A voir, un portrait intimiste du docteur Ephraïm Bueno (1599-1665), médecin et écrivain juif d’Amsterdam par Rembrandt, c. 1647. C’est vraisemblablement un ami commun, Menasseh Ben Israel, « érudit juif portugais qui possédait une imprimerie à Amsterdam et comptait le docteur Bueno parmi ses clients et financiers », qui a fait se rencontrer l’artiste et ce médecin. « Bueno appartenait à une célèbre famille juive originaire du nord du Portugal, dont étaient issus de nombreux médecins… En 1642, alors qu’il vivait déjà à Amsterdam, Ephraïm Bueno reçut son titre de docteur en médecine de la Faculté de Bordeaux. C’était aussi un homme de lettres qui écrivait de la poésie et traduisait les œuvres de ses confrères en espagnol ».

Dans Intérieur de la synagogue portugaise d'Amsterdam (1680), Emanuel de Witte peint la synagogue qui était à l’époque la plus grande au monde, et était située un peu à l’extérieur de la ville, sur l’île marécageuse de Vlooienburg. Au début, la communauté juive était essentiellement composée de juifs séfarades qui avaient fui le Portugal et l’Espagne, mais après 1650, beaucoup venaient d’Europe de l’Est. A la fin du XVIIe siècle, Amsterdam abritait presque 10 000 juifs, soit la plus grande communauté juive d’Europe de l’Ouest. Représentant de l’école des peintres architecturaux de Delft, De Witte semble avoir été le premier artiste à choisir une synagogue comme sujet de tableaux.
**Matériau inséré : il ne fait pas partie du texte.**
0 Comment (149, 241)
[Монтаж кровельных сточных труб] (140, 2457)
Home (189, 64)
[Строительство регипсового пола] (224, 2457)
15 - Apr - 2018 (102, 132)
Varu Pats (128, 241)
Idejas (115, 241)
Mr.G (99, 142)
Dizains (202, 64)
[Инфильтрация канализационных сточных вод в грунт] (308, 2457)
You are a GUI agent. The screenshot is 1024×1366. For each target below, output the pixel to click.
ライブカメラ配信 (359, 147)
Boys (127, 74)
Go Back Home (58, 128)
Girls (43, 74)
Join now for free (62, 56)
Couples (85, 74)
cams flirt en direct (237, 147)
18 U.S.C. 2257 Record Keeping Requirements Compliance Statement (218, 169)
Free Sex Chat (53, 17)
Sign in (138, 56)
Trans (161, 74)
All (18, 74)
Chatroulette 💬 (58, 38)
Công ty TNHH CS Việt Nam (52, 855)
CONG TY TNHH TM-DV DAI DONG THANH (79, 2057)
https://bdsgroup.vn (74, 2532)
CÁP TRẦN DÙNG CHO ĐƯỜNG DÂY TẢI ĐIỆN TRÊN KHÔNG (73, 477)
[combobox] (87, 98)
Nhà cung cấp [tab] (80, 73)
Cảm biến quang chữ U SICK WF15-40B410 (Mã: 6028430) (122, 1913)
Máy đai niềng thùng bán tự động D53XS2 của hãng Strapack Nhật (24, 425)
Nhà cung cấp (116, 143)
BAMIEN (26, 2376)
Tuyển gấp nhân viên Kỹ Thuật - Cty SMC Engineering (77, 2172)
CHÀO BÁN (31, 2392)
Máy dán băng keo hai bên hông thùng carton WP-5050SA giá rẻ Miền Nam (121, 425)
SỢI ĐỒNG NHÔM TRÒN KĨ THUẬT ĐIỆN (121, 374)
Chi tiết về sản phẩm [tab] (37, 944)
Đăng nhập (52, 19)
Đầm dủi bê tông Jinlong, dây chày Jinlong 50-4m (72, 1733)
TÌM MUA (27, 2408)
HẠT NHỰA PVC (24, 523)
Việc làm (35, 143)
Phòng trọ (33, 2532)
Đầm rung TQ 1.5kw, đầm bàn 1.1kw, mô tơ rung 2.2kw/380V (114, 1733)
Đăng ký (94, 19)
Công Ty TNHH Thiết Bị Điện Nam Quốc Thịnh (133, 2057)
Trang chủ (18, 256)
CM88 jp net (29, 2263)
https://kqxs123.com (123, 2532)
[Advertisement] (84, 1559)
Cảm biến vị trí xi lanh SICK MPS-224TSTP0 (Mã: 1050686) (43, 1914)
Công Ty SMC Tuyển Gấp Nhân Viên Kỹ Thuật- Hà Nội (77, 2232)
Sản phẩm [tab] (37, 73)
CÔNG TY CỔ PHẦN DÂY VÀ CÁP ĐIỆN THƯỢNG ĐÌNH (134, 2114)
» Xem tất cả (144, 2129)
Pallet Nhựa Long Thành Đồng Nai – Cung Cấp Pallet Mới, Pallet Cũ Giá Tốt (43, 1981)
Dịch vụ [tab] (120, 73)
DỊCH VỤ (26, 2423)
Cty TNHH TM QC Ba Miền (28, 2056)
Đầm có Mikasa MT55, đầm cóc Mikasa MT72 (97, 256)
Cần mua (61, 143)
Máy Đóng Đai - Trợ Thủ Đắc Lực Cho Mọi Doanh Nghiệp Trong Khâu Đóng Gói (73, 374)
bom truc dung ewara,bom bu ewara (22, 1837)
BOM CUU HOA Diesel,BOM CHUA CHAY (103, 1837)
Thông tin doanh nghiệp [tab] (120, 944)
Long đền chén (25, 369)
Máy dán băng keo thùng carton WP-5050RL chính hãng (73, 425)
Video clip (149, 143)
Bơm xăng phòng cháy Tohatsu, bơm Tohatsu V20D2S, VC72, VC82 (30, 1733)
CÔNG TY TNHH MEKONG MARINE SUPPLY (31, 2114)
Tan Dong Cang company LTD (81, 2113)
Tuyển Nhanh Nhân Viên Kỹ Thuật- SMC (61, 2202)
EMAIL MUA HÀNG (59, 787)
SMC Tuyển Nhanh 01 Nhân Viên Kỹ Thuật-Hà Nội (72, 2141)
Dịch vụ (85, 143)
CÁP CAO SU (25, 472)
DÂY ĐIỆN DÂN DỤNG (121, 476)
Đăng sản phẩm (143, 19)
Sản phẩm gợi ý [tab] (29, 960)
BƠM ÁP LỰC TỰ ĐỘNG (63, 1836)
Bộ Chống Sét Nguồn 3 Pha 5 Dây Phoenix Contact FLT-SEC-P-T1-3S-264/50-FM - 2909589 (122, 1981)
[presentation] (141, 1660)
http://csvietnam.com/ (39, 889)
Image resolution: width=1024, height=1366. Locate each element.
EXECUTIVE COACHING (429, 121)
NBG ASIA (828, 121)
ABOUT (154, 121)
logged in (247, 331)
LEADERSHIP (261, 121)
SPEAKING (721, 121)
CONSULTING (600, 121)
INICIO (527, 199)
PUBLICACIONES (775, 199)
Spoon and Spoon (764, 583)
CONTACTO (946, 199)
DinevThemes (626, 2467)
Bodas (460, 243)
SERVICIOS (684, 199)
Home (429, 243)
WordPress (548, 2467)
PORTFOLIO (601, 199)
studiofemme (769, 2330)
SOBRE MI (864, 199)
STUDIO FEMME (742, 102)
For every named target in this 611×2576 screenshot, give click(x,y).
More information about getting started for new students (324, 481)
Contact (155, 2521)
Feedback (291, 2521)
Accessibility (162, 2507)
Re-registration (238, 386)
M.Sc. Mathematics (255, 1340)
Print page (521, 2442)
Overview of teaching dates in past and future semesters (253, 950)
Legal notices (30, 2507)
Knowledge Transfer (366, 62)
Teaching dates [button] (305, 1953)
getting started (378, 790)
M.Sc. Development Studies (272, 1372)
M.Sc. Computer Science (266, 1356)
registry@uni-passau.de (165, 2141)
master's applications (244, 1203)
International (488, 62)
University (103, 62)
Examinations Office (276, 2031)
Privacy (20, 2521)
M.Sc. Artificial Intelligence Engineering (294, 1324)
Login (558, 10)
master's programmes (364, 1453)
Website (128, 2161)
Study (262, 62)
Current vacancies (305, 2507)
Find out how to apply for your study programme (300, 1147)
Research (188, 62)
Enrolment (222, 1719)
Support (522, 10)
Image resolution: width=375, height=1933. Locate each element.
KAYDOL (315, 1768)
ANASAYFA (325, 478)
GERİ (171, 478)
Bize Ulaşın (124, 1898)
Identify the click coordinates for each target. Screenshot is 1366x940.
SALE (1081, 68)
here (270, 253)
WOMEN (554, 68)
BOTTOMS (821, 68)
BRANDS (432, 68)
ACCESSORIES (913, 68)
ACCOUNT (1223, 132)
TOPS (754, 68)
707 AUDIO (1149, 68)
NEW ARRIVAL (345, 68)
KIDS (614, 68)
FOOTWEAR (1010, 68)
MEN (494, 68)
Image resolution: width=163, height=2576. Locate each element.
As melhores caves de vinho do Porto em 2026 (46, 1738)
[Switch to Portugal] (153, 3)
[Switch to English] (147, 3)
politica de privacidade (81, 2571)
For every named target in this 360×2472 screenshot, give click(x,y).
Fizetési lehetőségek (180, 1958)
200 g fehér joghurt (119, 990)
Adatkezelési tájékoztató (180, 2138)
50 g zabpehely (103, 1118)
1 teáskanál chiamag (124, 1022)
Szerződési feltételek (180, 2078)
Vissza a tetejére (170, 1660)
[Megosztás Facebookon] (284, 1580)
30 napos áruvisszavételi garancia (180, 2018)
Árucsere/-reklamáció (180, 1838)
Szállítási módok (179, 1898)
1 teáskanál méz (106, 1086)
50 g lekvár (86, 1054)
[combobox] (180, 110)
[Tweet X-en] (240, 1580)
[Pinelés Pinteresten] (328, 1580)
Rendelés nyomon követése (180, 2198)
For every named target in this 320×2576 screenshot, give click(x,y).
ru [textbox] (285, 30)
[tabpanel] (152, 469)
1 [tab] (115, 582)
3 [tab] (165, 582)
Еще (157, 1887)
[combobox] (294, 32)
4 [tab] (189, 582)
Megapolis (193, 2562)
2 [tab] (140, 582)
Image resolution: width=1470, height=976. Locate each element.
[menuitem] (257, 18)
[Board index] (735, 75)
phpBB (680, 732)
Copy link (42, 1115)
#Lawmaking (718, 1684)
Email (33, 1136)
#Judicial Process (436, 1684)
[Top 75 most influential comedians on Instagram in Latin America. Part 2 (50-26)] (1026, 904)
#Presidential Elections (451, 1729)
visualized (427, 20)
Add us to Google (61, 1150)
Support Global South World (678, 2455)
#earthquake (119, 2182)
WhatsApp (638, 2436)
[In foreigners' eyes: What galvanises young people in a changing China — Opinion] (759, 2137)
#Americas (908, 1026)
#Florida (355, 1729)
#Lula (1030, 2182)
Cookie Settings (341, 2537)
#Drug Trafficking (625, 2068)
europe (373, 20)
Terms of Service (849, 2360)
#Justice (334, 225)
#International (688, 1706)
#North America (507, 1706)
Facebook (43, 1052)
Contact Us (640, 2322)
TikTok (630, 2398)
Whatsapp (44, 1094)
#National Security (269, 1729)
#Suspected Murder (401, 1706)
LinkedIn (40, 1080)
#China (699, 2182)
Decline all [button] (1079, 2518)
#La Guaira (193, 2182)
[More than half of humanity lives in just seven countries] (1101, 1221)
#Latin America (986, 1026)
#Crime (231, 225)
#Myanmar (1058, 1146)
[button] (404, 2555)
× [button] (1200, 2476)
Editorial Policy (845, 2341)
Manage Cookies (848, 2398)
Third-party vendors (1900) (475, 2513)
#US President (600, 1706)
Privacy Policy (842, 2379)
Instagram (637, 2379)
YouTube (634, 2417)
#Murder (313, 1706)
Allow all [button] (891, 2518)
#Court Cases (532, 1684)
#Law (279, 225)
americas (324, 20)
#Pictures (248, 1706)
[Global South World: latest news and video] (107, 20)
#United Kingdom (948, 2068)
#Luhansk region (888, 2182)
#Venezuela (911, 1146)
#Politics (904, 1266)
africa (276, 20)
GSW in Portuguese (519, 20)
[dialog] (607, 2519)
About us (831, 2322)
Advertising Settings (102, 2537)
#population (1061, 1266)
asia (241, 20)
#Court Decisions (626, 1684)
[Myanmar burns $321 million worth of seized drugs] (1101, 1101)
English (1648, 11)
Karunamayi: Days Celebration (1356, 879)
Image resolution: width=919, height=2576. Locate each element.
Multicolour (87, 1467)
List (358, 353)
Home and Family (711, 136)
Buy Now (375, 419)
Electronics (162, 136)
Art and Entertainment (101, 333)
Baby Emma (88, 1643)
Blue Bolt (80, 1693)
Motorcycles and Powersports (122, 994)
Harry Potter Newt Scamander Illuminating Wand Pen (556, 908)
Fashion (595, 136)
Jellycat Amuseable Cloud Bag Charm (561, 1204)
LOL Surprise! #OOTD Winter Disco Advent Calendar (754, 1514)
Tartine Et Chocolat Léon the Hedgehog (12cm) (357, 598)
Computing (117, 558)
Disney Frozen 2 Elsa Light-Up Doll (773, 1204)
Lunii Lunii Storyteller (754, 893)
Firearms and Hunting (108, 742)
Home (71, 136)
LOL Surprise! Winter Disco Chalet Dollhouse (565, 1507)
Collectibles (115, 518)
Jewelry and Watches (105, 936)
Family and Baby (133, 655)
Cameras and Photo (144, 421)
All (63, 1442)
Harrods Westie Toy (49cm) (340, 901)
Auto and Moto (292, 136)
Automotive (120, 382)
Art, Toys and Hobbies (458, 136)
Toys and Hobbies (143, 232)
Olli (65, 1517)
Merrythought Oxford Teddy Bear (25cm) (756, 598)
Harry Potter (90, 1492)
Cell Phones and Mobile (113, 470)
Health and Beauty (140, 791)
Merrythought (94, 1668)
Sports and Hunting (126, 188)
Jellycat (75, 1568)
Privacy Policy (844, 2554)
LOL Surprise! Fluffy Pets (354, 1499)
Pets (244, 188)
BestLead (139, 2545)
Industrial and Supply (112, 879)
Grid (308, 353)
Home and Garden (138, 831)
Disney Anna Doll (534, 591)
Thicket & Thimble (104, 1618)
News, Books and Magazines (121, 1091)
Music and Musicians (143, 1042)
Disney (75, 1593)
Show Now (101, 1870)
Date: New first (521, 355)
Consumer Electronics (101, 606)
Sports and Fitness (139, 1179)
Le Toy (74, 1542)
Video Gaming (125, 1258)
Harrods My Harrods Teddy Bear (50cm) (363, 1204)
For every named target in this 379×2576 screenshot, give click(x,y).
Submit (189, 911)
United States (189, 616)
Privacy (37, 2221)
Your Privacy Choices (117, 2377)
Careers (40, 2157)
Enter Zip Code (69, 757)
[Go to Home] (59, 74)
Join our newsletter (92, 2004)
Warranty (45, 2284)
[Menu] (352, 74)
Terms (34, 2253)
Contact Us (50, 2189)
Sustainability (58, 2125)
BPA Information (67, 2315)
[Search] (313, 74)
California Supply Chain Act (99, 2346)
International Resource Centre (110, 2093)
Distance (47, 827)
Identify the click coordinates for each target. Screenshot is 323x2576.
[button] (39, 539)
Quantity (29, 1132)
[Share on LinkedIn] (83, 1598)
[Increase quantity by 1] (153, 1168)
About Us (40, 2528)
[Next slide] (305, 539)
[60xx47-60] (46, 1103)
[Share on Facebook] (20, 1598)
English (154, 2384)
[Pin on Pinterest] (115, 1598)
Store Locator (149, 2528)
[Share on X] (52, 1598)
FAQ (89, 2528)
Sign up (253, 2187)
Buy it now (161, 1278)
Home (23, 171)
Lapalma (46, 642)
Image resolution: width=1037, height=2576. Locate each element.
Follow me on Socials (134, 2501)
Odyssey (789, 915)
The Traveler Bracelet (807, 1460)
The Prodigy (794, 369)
Attribuée à Pieter Jansz van Hoven, la lampe de Hanoukka (1696) souligne la virtuosité du travail d’orfèvre. C’est « la plus ancienne des trois lampes hanoukka encore existante réalisées par l’artiste ». Il s’agit vraisemblablement « d’une commande du marchand Salomon Levie Norden, qui l’aurait offerte à sa fille lors du mariage de celle-ci ». Les motifs floraux sont finement ciselés.

Mécénat et guildes
La culture - lettres, arts - s’épanouit naturellement dans les Provinces-Unies. Un nouveau type de mécénat se développe. A la différence d’autres nations européennes où les mécènes sont issus de riches familles aristocratiques, ce sont les négociants issus de familles patriciennes et enrichis par ce commerce qui constituent une classe moyenne principale commanditaire d’œuvres. « Ceux qui s’enrichissaient devenaient à leur tour des commanditaires pour des œuvres, créant une forme de compétition entre les corps de métiers et les familles patriciennes, chacun éprouvant la nécessité de faire valoir sa réussite sociale et son ascension économique ainsi que son changement de statut. La région devint ainsi le pôle culturel majeur où pouvait se développer des ateliers d’artisans et d’artistes. L’art et la culture constituèrent une nouvelle forme de prospérité économique et industrielle ». En est résulté une surenchère sur les sujets, une recherche de sujets originaux, un traitement nouveau des paysages. Naît alors la peinture de genre.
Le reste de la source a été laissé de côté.